Limitations & Future Work¶
- Training relies entirely on synthetic dialogue and multi-channel TTS-generated speech, which still differs from real human conversations in disfluency, accent, and noise distribution.
- The ⟨ret⟩ trigger is a "hard decision," lacking explicit confidence/cost mechanisms; when the backend is unavailable or fails, only dropout-trained robustness serves as a fallback.
- Evaluation is still focused on single-turn QA, with limited assessment of true multi-turn and strategic knowledge citation in dialogue (e.g., clarification before retrieval, error correction and re-retrieval).
- The model only covers English Moshi, still far from the goal of a multilingual voice assistant.
Related Work & Insights¶
- vs StreamRAG / KAME: StreamRAG is limited to non-full-duplex settings; KAME supports full-duplex but uses fixed-interval LLM calls, wasting compute. MoshiRAG is an event-driven, on-demand RAG, offering better efficiency and experience.
- vs Moshi: Directly inherits Moshi's RQ-Transformer + dual-channel; adding just one token and a reference projection layer yields significant factuality gains, making it the most economical extension of the original Moshi.

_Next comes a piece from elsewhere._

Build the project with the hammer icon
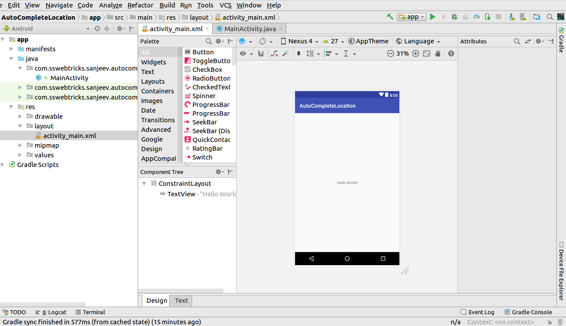 pos(390,17)
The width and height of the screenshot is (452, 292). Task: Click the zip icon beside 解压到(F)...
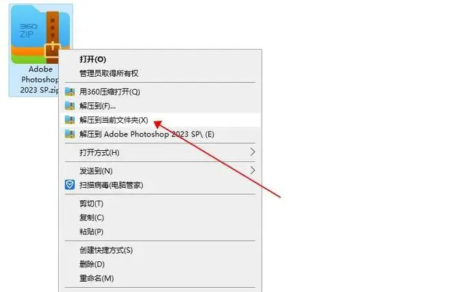pyautogui.click(x=70, y=106)
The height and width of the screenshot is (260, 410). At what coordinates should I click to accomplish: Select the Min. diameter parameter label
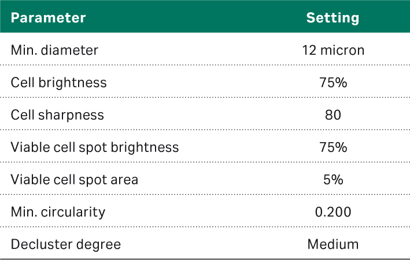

- vs Chain-of-Thought for audio: CoT improves reasoning; MoshiRAG improves external knowledge access. The two are fully orthogonal and can be combined in the future.
Rating¶
- Novelty: ⭐⭐⭐⭐ First full-duplex + RAG system, with the key innovation being the new perspective of "leveraging keyword delay"; most technical components reuse existing modules.
- Experimental Thoroughness: ⭐⭐⭐⭐ Covers four QA benchmarks, two backend types, multiple reference encoders, and demonstrates tool-use reasoning; lacks real human multi-turn dialogue benchmarks.

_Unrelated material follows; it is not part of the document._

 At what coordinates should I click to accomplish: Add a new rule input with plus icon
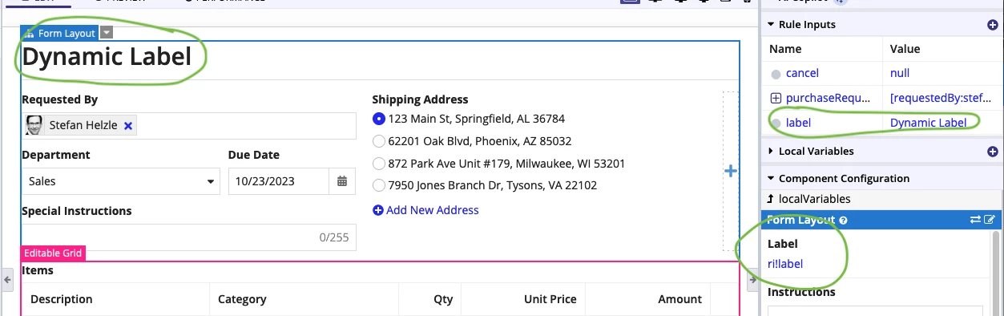[993, 25]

- Writing Quality: ⭐⭐⭐⭐⭐ Explains delay-related terms (TTFAT/KD/E2EKD/Retrieval delay) very clearly, with intuitive timing diagrams; exemplary in articulating engineering motivation.
- Value: ⭐⭐⭐⭐⭐ Directly opens the door to tool-use for voice agents; Moshi + Tavily can be directly reused in industry, offering immense value.